Записи данных:
........

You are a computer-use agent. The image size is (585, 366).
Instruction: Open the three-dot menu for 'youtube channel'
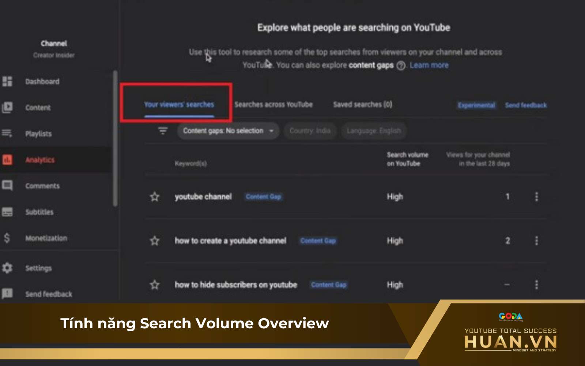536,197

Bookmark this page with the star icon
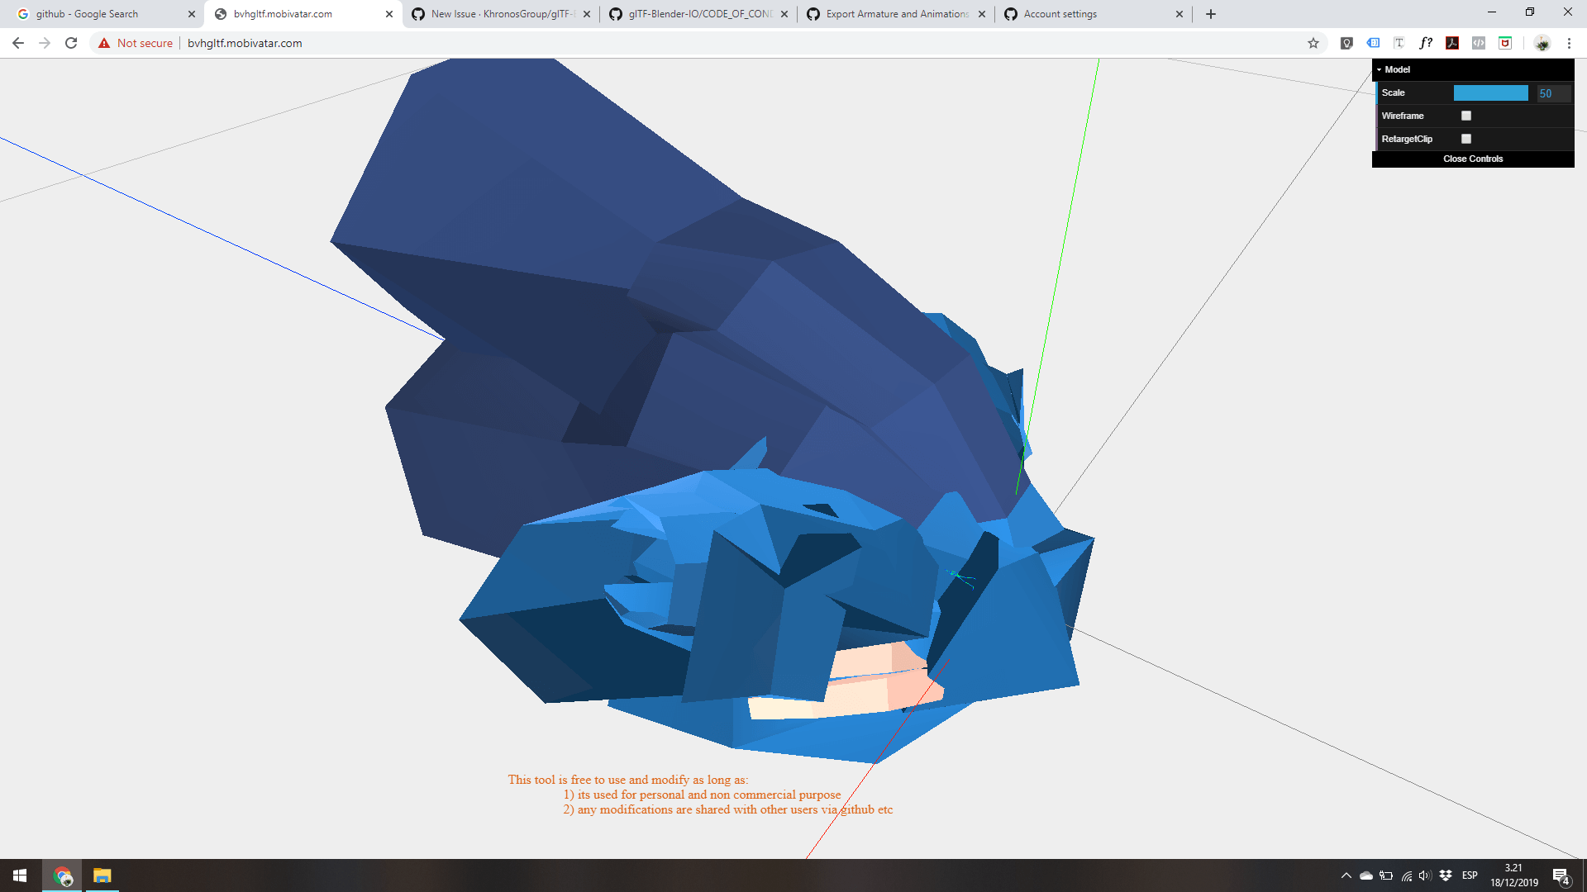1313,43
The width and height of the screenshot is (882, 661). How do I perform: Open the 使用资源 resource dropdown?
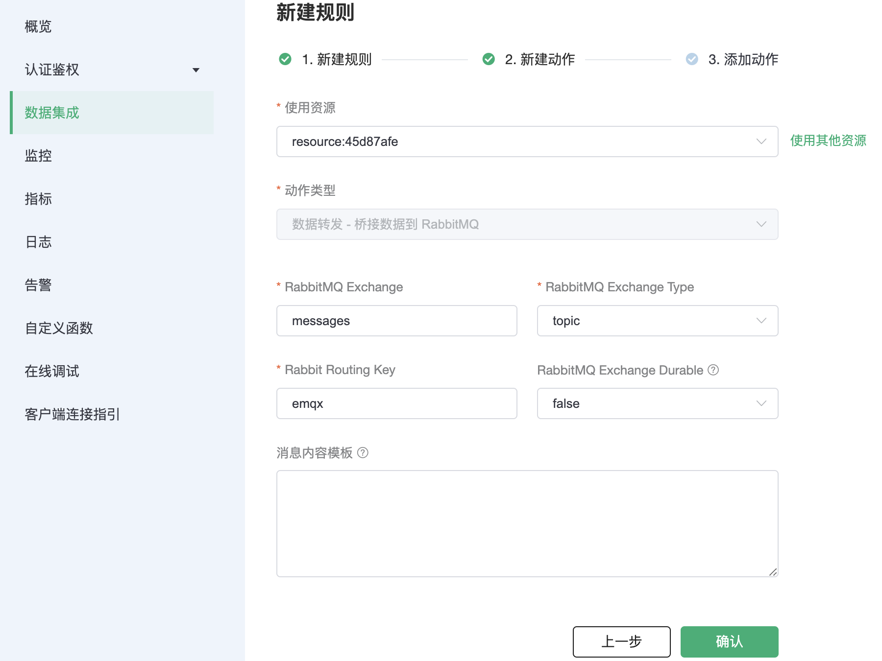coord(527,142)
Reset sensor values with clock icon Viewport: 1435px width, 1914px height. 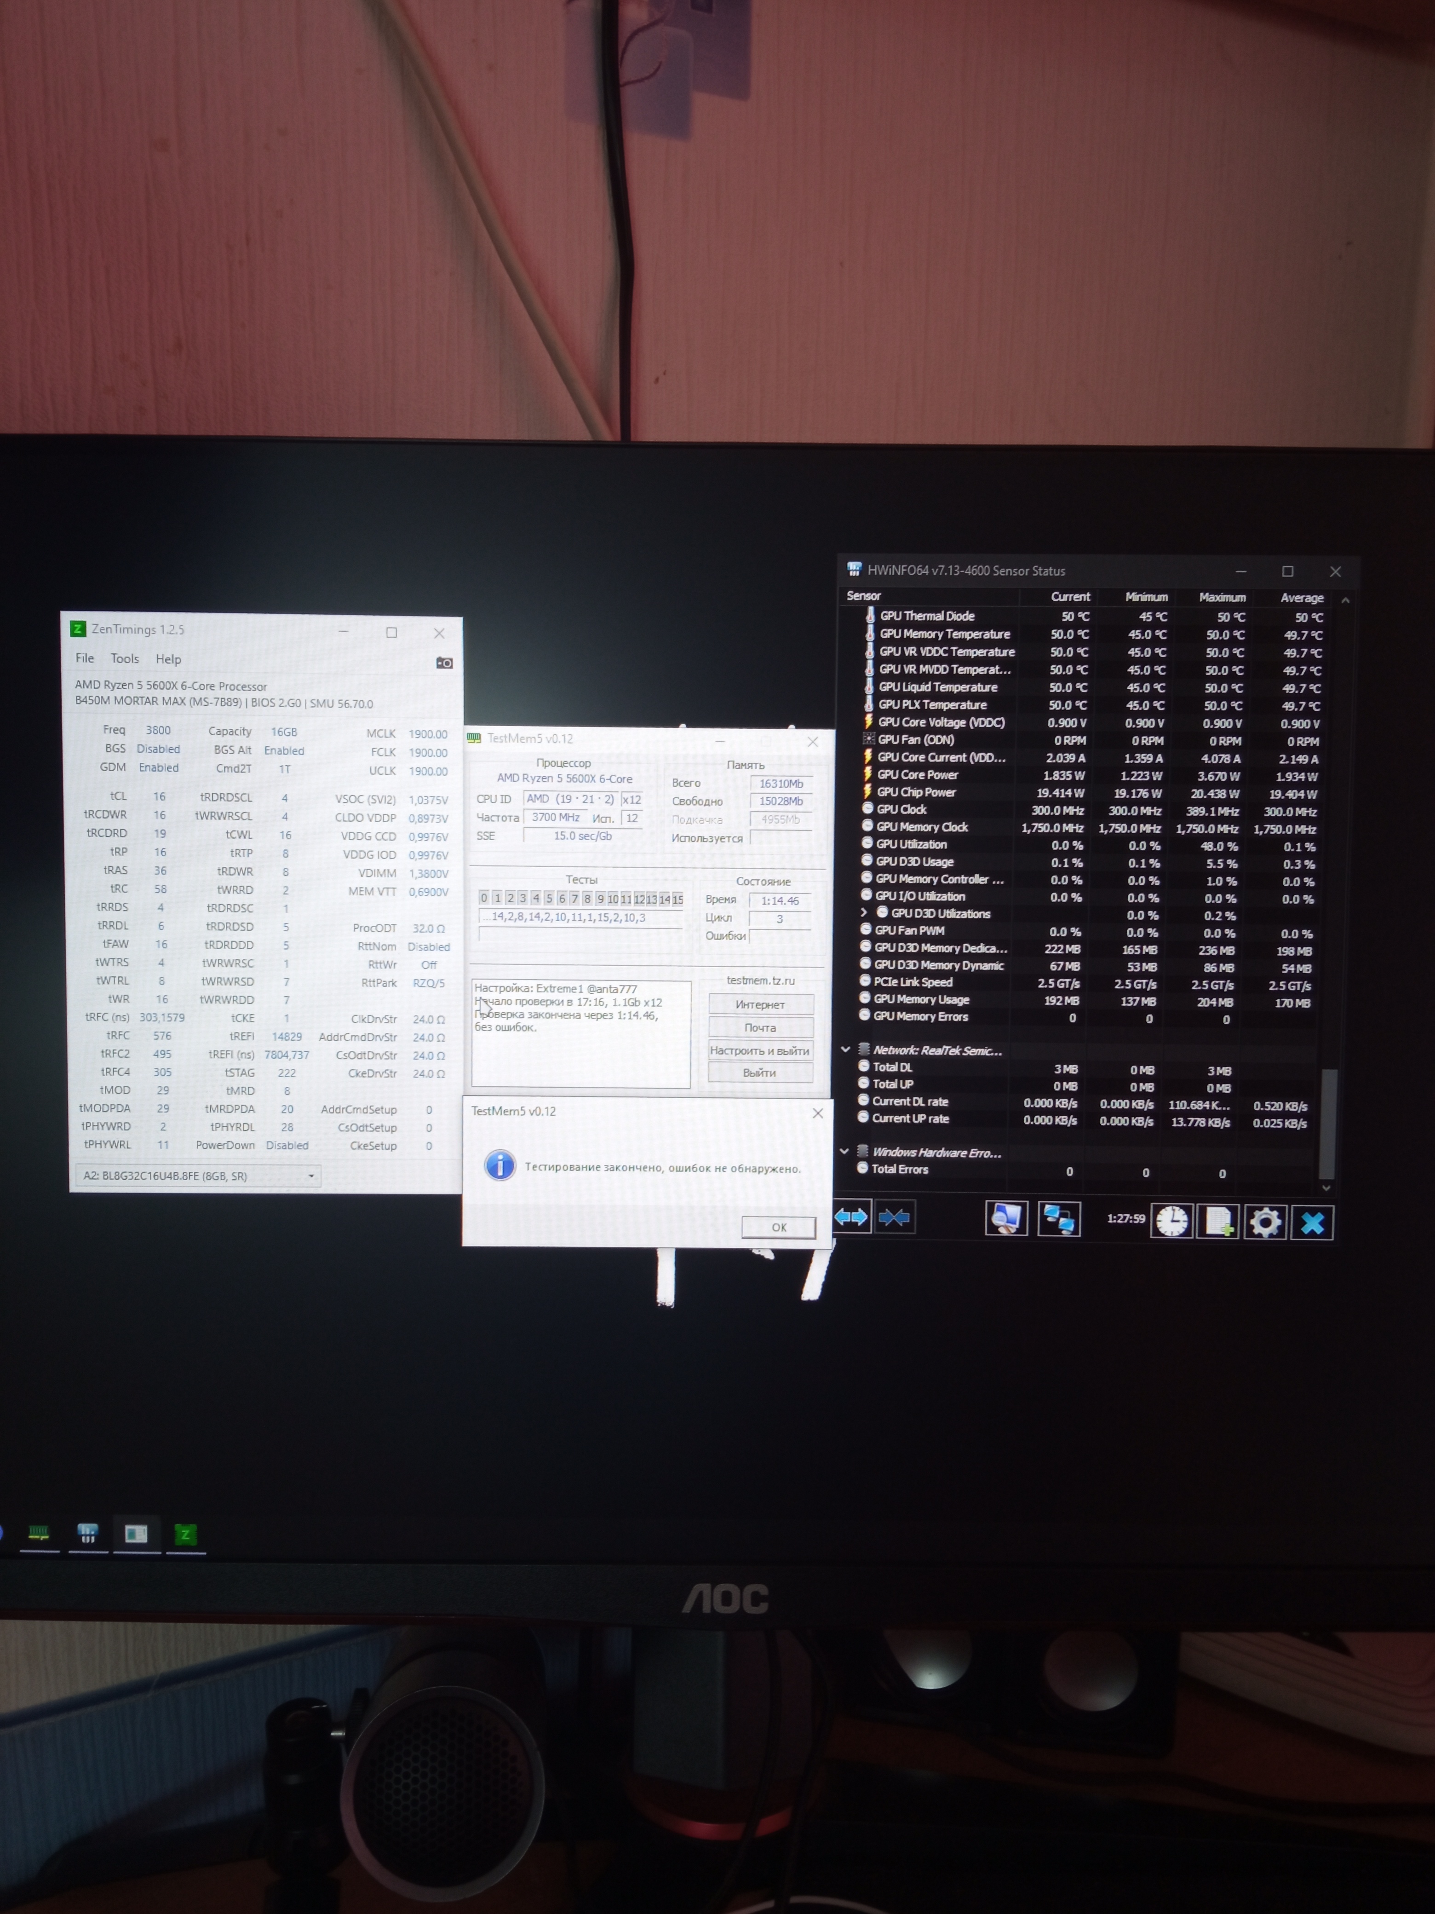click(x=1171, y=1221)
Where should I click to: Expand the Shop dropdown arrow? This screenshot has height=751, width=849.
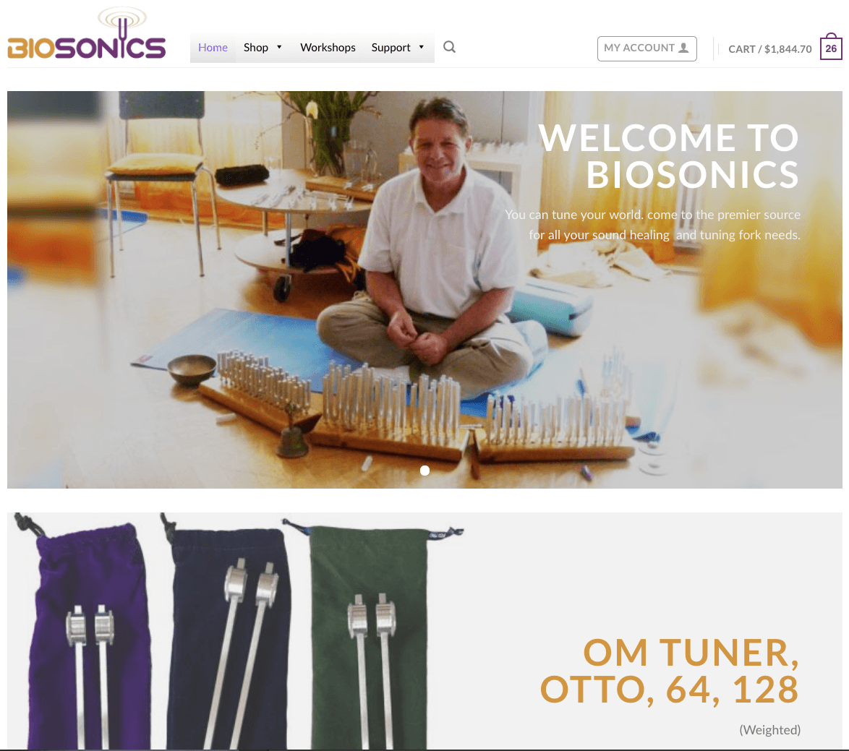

........

## ЗАДАНИЕ
В каких строках приведённых выше пунктов встречается слово «Open»? Выпишите все такие строки.

## ОТВЕТ К ЗАДАНИЮ
Instruction: Open the three-dot menu for 'youtube channel'
The width and height of the screenshot is (882, 661). How do I perform: Open the 使用资源 resource dropdown?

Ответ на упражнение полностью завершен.